The Goldman Playbook: More Than Just Hodling
Goldman's SEC filings reveal a multilayered strategy that retail investors can emulate:
Core Position: The bank's 30.8 million IBIT shares serve as a leveraged bet on Bitcoin's maturation as "digital gold."
Strategic Hedge: Its 3.5 million shares of Fidelity's $Fidelity Wise Origin Bitcoin Fund (FBTC.US)$ provide diversification against regulatory or operational risks specific to any single fund.

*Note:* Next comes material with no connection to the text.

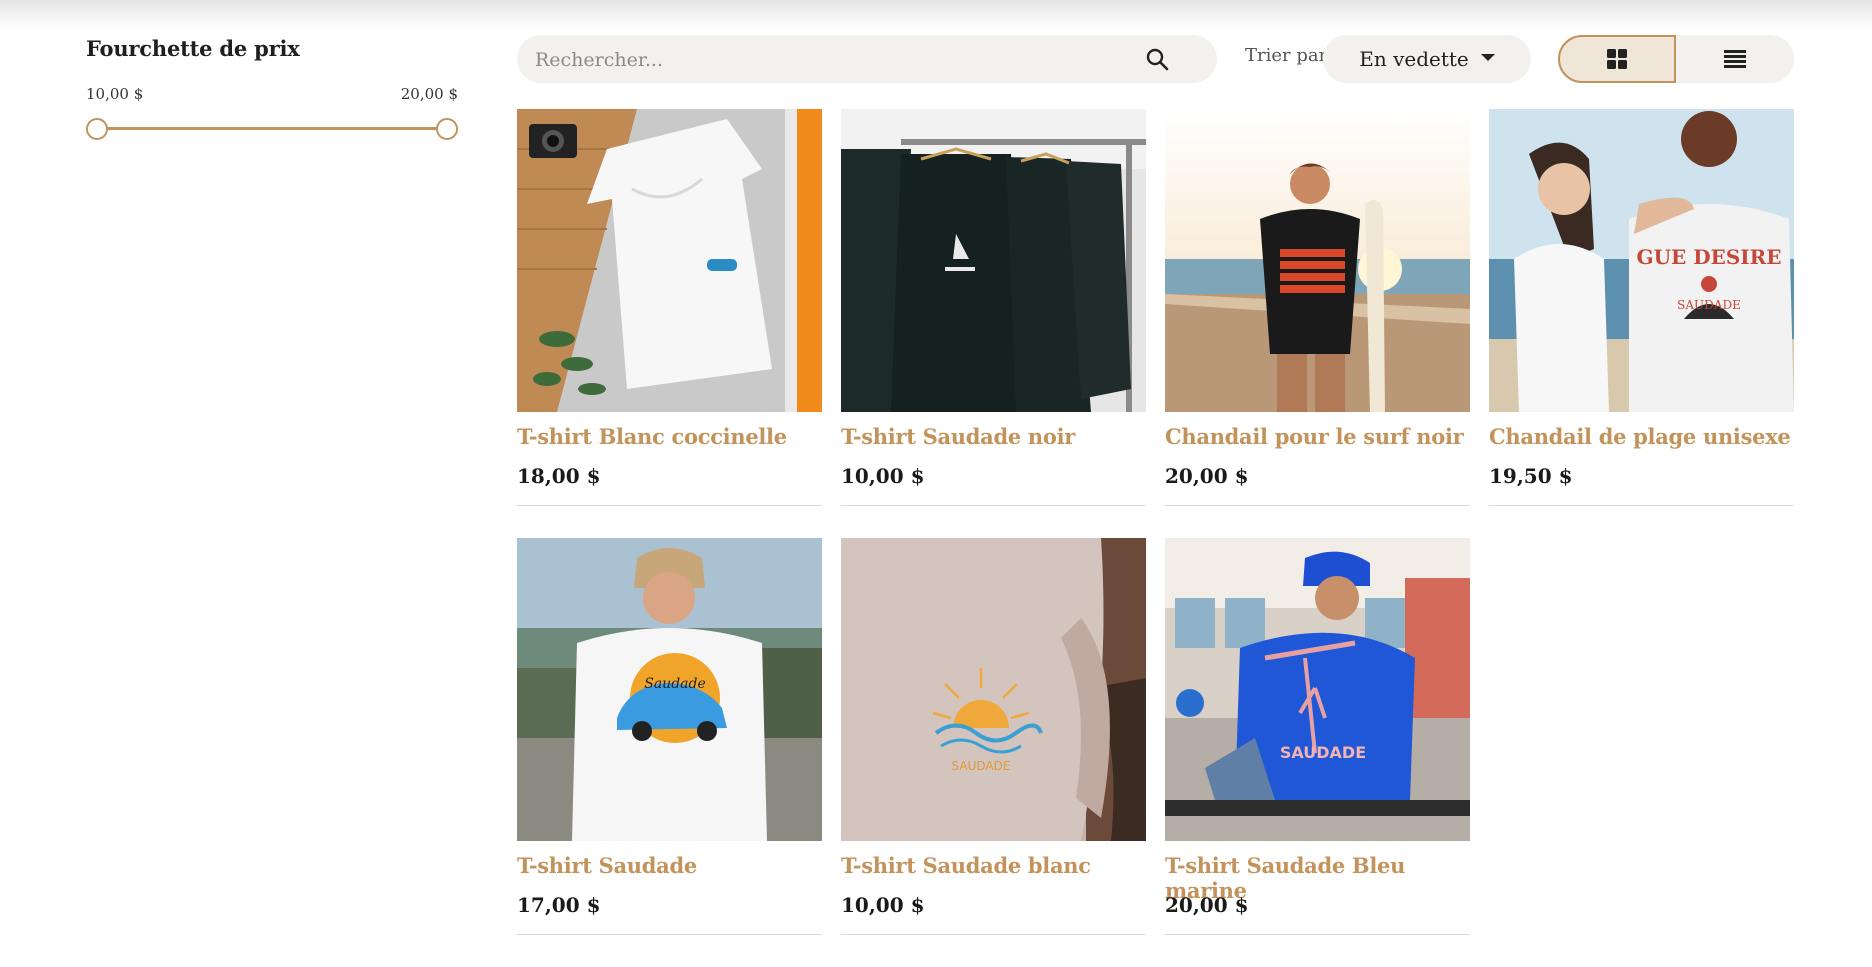  What do you see at coordinates (559, 476) in the screenshot?
I see `product-price: 18,00 $` at bounding box center [559, 476].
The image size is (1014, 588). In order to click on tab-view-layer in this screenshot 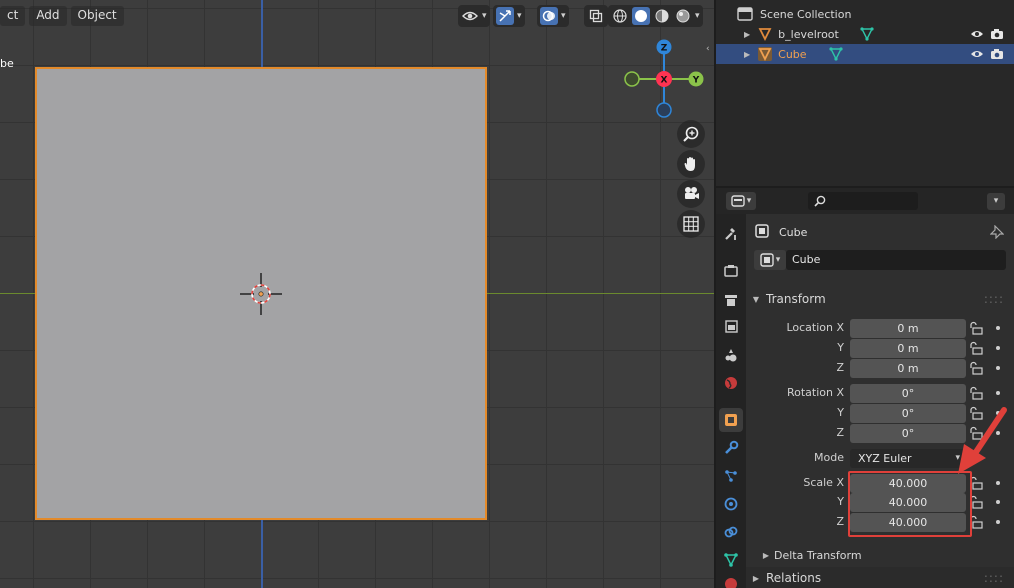, I will do `click(731, 327)`.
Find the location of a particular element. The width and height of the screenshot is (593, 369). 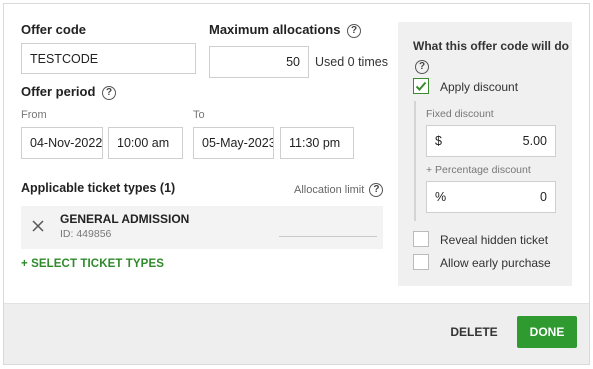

Options Armor: While not disclosed in recent filings, Goldman's December 2024 report showed $157 million in IBIT call options (bullish bets) and $527 million in puts (bearish insurance). This balanced approach allows institutions to profit from volatility without catastrophic downside.
Critically, Goldman's accumulation occurred during Q1's 14% Bitcoin rally, proving even professionals prefer dollar-cost averaging over timing peaks. As Bloomberg noted: "This isn't speculation—it's asset allocation."
The Hidden Driver: Hedge Funds' "Basis Trade" Revival
Behind IBIT's inflows lies a Wall Street arbitrage strategy last seen in 2021: the basis trade. By buying spot Bitcoin ETFs while shorting CME Bitcoin futures, hedge funds lock in risk-free profits.
Goldman's 28% stake expansion suggests it's either participating in this trade or catering to clients who are, a dynamic that explains IBIT's $5.1 billion inflow surge despite Bitcoin's flat performance in early May.
For retail investors, this creates both opportunity and peril:
Opportunity: Basic trades stabilize ETF premiums, making IBIT a safer vehicle for long-term holdings.
Peril: Massive short positions in futures could trigger cascading liquidations during crashes.
Regulatory Tailwinds: From Wall Street to Your Wallet
Two underappreciated catalysts are fueling institutional demand:
1. Stablecoin Legislation: Goldman's digital assets chief, Mathew McDermott, told Token 2049 that pending stablecoin bills could let banks use Bitcoin ETFs as collateral for instant dollar loans. Imagine using IBIT shares to borrow USDC at 3% APR, a game-changer for small businesses.
2. Options Approval: BlackRock's closed-door SEC meetings about Bitcoin ETF options hint at imminent regulatory approval. Once live, retail investors could replicate Goldman's options strategy for as little as $100 per contract.
Meanwhile, the SEC's "pro-industry" shift has seen 14 crypto-related ETFs approved in 2025 alone—more than in 2022-2024 combined.
The $121 Billion Question: Should You Follow Smart Money?
U.S. spot Bitcoin ETFs now hold $121 billion in assets, eclipsing January's prior record. But unlike the 2021 meme-stock frenzy, today's flows reflect calculated bets on infrastructure, not hype. Consider:
The Fee War: IBIT's 0.12% annual fee undercuts GBTC's 1.5%, saving a $10,000 investor $138/year.
Tax Efficiency: Unlike direct Bitcoin purchases, ETF shares can be transferred between brokers without triggering taxable events.
Retirement Accounts: Fidelity now allows IBIT in 401(k)s—a milestone for long-term holders.
Yet risks remain. The top 3 ETFs (IBIT, FBTC, GBTC) control 83% of assets, creating systemic fragility. If BlackRock's systems falter, the entire market could seize.
The Verdict: How to Act Now
For those considering their first Bitcoin ETF purchase:
1. Start Small: Allocate 1-5% of your portfolio, the same threshold Goldman uses for "experimental" assets.
2. Automate: Set up weekly IBIT buys to mirror institutional dollar-cost averaging.
3. Hedge: Pair ETF holdings with a 2-4% allocation to gold or Treasury ETFs to mitigate crypto volatility.